"Saddled with her?" Horner mumbled. "Saddled? I—I love my wife. How dare you call her a—a—" Horner went livid with rage, grabbed Overman's arm.


The small dumpy man lurched toward him. "Hey, leggo—" Overman struck out awkwardly, unathletically, in the Hugh Horner body. Horner warded off the weak blows easily, and hit Overman once, expertly, on the point of the jaw just as Jane Horner called from within the apartment:

"Who is it, dear? What's taking so long?"

Horner let the unconscious Overman fall. He was about to flee back to the elevator because he couldn't face his wife now, not—apparently—as the man who had just knocked Hugh Horner unconscious. But an apartment door between theirs and the elevator opened and Horner had no choice but to duck into his own apartment.

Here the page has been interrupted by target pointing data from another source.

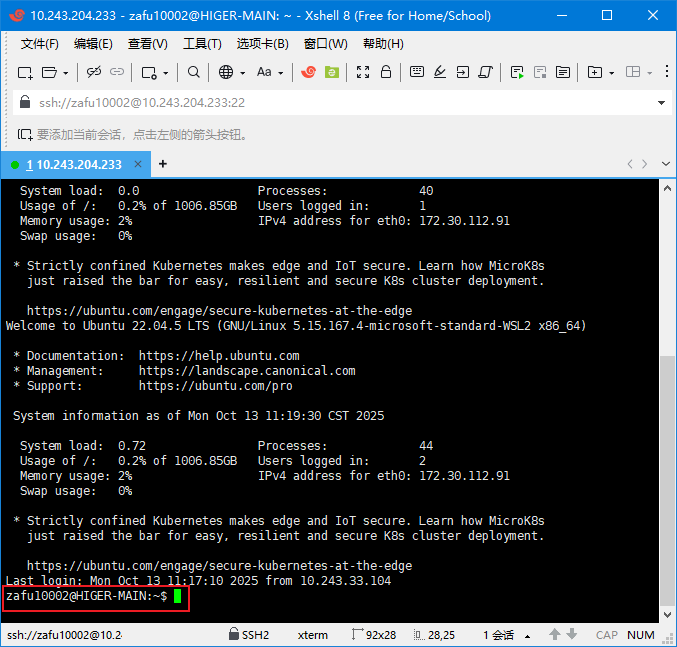The width and height of the screenshot is (677, 647).
Task: Add a new tab with plus button
Action: (163, 164)
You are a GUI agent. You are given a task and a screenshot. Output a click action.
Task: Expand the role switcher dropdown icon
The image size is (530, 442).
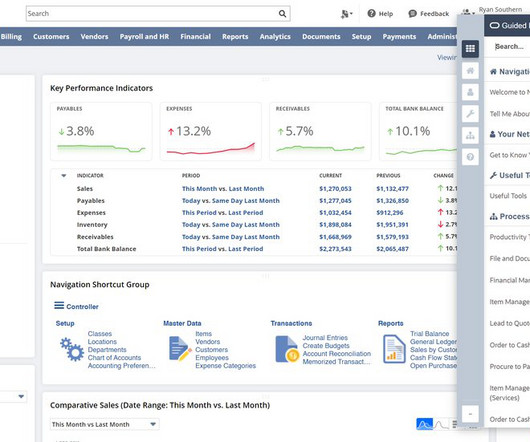tap(346, 14)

Jane appeared from the direction of the kitchen. She was wearing an apron and she was dumpier than Horner remembered. Probably, Horner told himself, my own dumpiness prevented me from seeing her that way. She wore her hair in a bun and was forty-five and looked it. She was holding a heavy green-glass pitcher in her hand and looked down at what was apparently her unconscious husband on the floor and let out a scream—or began to, for Horner ran to her and clasped a hand over her mouth.

"I can explain everything," he said, wondering if, indeed, he could. "If you promise not to shout or scream, I'll let go of you."

The trapped face nodded. Horner let go and his wife said, "I know you. I know you now. I recognize you from the television. You're that Lionel Overstreet—"

"Overman—but I'm not."

"Who escaped from the prison up state. What—what did you do to my husband?"